In the 20th century, the town was led by Sardar Ajit Singh, who is credited with protecting local Muslim families during the 1947 Partition. The area also saw migration from the Ranas of Kuthar, who became major landowners.

Today, the historical legacy survives through the 500-year-old Shiv Temple and the Manimajra Fort, which served as a filming location for the movie Zero Dark Thirty.

Manimajra Shiv Temple and Thakurdwara is 500 to 600 years old, and was built by the rulers of the area. Shiv temple has Shiva as the main deity and Thakurdwara has Rama, Sita, and Hanuman as chief deities.

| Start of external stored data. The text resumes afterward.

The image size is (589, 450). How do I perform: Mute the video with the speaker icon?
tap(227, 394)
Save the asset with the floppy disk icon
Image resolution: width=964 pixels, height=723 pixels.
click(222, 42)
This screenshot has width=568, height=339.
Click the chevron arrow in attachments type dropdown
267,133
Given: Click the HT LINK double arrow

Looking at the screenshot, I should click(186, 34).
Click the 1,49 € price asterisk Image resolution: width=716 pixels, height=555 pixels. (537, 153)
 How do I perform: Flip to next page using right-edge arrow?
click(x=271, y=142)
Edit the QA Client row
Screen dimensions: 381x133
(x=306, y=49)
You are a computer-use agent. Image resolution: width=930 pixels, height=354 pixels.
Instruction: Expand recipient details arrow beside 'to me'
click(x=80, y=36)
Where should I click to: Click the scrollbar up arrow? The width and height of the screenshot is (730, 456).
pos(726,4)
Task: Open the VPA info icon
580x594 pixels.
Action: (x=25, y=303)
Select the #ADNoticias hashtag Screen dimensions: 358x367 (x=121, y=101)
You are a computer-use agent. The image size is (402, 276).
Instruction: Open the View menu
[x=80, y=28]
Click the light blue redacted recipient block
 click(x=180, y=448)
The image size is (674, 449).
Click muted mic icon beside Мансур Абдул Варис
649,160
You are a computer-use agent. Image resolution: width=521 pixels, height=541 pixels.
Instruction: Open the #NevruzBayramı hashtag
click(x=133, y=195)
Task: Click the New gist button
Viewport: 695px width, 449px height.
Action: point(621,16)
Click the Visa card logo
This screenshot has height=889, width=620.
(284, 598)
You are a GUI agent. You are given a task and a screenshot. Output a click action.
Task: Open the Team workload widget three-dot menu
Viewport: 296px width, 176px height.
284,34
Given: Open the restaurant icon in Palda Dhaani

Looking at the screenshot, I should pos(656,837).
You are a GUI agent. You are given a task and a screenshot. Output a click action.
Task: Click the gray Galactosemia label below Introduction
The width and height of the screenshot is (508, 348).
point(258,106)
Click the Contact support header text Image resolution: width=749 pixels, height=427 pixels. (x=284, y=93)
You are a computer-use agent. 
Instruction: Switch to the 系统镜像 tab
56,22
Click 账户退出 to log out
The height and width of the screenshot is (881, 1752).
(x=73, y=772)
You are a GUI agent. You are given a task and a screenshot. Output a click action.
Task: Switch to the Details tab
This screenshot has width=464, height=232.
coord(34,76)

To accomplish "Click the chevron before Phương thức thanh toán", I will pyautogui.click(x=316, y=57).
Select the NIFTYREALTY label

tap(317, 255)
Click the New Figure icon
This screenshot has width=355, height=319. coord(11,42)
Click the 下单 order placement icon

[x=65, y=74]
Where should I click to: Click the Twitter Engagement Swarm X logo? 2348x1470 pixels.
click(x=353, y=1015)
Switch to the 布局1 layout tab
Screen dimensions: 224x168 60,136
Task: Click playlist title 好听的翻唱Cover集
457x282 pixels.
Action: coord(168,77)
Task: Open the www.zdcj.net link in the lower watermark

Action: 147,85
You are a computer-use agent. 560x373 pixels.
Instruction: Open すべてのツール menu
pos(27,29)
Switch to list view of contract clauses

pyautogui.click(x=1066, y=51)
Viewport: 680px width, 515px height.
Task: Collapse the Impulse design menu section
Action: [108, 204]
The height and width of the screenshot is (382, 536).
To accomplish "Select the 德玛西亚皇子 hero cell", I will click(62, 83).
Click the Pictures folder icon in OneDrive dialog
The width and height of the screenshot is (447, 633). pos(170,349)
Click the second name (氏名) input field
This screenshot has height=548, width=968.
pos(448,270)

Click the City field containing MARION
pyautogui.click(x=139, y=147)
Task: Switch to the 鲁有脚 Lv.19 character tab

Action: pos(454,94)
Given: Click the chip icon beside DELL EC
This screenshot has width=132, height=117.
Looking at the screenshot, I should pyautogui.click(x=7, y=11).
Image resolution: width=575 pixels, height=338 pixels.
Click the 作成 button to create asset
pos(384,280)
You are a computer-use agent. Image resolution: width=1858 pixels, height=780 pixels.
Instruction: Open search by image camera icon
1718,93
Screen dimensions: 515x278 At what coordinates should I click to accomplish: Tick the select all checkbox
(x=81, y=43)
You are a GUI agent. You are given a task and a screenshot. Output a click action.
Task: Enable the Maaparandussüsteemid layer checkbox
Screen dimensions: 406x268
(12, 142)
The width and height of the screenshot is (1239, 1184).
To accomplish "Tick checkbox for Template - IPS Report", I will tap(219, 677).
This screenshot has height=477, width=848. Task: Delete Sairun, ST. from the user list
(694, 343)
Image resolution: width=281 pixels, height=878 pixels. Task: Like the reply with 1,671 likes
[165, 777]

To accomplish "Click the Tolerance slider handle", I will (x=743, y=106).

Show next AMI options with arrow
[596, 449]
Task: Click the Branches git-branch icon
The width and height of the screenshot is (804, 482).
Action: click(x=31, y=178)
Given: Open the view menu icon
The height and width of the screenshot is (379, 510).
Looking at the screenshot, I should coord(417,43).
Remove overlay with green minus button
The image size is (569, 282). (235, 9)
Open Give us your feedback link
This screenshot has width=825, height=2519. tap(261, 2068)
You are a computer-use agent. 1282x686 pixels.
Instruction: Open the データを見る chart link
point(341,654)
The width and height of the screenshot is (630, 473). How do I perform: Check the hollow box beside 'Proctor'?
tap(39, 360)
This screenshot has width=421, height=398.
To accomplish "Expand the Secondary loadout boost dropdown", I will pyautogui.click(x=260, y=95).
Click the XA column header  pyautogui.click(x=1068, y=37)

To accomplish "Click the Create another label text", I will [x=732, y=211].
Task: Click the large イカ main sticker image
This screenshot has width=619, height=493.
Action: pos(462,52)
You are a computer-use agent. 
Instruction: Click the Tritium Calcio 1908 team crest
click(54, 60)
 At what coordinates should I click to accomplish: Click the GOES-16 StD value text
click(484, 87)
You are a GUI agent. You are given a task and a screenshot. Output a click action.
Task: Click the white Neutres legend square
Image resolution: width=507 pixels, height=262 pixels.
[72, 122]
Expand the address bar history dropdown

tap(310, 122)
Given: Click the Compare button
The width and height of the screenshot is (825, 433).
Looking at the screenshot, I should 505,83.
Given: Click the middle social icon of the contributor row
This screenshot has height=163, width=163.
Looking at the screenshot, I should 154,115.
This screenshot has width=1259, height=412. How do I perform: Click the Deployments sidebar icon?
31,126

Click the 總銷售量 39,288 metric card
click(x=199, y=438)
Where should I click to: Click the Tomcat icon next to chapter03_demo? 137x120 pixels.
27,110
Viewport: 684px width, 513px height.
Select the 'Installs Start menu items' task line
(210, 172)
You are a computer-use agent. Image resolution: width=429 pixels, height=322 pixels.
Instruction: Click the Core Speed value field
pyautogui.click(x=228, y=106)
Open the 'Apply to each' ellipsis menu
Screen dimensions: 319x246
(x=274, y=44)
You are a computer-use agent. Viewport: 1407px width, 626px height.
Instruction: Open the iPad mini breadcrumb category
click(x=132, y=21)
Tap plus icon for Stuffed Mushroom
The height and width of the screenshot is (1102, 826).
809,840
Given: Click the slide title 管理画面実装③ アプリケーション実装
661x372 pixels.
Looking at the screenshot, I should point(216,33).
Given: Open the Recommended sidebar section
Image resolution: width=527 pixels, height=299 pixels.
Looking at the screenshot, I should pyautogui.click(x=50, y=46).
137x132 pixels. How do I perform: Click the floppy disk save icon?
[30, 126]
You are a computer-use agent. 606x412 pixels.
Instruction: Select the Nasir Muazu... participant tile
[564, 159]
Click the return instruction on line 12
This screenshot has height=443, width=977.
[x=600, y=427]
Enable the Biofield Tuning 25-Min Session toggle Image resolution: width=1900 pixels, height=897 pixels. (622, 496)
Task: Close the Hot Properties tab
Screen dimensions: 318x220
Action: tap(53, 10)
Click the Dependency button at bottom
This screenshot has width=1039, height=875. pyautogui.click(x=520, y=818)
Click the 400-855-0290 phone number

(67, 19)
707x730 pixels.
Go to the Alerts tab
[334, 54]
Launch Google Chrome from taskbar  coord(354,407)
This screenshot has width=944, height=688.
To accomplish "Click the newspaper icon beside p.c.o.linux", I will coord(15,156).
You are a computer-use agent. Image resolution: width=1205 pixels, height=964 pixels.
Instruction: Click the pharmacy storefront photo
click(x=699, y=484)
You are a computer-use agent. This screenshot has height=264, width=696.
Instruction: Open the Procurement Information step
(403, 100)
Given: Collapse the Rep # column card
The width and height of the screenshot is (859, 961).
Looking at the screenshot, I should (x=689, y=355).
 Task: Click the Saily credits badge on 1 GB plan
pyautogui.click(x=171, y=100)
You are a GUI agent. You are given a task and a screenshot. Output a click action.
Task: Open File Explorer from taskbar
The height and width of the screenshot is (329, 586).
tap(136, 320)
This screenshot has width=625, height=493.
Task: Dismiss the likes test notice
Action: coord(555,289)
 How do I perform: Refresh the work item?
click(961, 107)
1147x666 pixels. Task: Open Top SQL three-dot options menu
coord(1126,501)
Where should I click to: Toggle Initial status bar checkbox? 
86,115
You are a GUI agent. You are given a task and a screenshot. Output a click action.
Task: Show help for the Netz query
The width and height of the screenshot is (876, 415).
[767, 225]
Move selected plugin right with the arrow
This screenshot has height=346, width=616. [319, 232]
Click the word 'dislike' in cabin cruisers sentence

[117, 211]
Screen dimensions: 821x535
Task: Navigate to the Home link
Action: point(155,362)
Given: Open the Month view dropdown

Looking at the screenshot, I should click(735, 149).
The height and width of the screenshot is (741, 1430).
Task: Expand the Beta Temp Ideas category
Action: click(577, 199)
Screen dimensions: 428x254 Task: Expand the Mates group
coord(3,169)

== Modern Development: Sector 13 ==
For decades, Manimajra sat outside Chandigarh's formal grid because the city's planner, Le Corbusier, omitted the number 13 due to superstition. Following long-standing demands from residents in upscale enclaves like the Modern Housing Complex (MHC) and Shivalik Enclave, the area was officially integrated into the sectoral grid as Sector 13 in February 2020. This change was enacted by Governor V.P. Singh Badnore under the Capital of Punjab Act of 1952.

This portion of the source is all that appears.